_What is being asked_. Everything from the line with "This screenshot has height=248, width=333." to the line with "Service Manager, create" in the listing below, both lines included, needs to be copied exactly, apart from the pictures.

_Records for the task_.
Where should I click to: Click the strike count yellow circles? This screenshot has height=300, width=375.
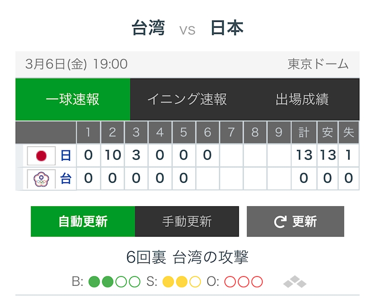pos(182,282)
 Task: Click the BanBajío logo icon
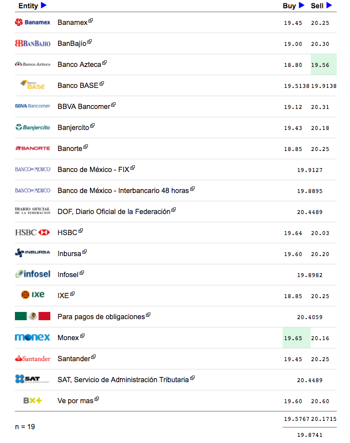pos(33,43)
==
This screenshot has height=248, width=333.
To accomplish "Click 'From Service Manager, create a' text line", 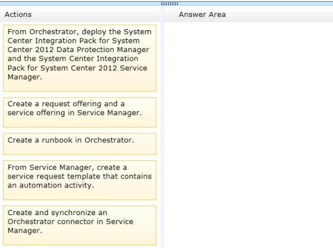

_Answer section_.
This screenshot has height=248, width=333.
To accomplish "Click 'From Service Manager, create a' text line", 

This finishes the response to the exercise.